To make Gilder’s arguments he uses logos arguments based on facts and reasons. Gilder implements his arguments into his article by relating the arguments to different peoples views and things. Gilder’s main argument is that “lower tax rates generate more revenue than higher ones” (Gilder 3). Through Gilder’s use of logos arguments, ethos arguments, and unique perspectives he makes an effective argument in favor of not implementing Internet taxes.

Gilder starts off by attacking Republicans, which are traditional conservative, by saying that they suffer from the “tax-raising itch” (Gilder 1). He then moves on to say that two billionaires that he recently talked to are more afraid of a “reckless tax cut” than war or terrorism. Gilder is starting his argument off by using ethos argument by giving perspectives from high profile Silicon Valley cent millionaires.

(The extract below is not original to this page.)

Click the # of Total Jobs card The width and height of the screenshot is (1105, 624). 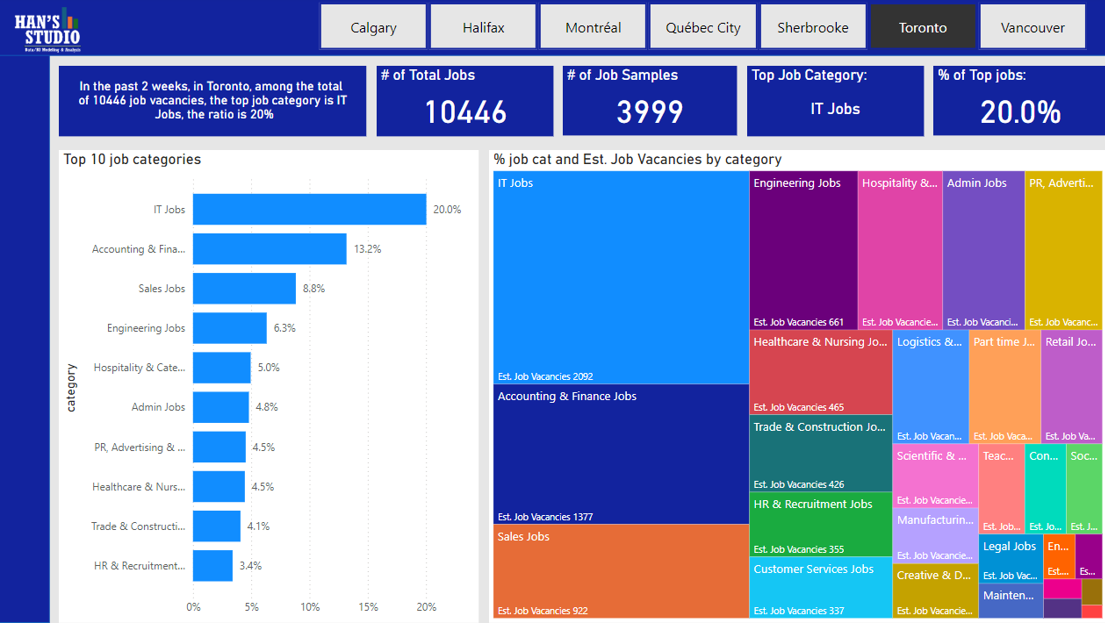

Gilder then goes onto to explain to his audience how taxes above a certain percent do not collect revenue. He does this by saying “that there has only been one advance since John Marshall opined that the power to tax is the power to destroy” (Gilder 3). John Marshall made this advance by showing that lower tax rates generate more revenues than higher ones. This is a logos argument, but is a fallacy because higher taxes would lead to higher revenues rather than lower taxes. Gilder then tries to make the argument that no tax rate above 20 percent collects revenue.